_Your objective_: Check each line of the material for the string "accomplish", then give only how many lines have it.

_Material supplied_:
·····

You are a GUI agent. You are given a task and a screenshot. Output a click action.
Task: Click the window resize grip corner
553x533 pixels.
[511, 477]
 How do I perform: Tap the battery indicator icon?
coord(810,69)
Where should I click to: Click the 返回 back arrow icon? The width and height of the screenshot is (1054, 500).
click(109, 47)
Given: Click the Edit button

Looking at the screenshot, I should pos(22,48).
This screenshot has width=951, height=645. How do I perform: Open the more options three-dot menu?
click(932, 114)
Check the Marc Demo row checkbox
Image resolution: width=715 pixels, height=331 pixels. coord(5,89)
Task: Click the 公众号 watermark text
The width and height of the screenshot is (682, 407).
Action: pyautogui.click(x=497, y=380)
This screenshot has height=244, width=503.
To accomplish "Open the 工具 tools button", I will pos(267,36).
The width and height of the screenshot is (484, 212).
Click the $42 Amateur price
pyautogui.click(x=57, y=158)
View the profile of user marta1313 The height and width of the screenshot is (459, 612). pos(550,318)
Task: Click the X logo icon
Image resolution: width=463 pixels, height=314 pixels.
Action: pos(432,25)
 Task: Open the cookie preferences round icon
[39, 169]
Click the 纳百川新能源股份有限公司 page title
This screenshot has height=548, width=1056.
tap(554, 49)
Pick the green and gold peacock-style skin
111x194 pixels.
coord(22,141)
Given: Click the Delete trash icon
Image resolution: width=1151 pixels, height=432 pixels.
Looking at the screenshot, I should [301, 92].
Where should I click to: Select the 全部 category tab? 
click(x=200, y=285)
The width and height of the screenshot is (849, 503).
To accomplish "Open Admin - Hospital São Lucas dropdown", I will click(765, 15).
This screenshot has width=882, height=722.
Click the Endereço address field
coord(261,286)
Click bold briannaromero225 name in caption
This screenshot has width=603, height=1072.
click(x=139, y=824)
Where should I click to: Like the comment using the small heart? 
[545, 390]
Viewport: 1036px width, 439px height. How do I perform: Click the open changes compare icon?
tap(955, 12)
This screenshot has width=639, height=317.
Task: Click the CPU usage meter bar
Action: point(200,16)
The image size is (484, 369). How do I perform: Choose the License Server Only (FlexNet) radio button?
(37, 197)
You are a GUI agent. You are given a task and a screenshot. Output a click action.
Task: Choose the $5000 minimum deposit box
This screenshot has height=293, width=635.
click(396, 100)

·····

_Solution to this problem_: 2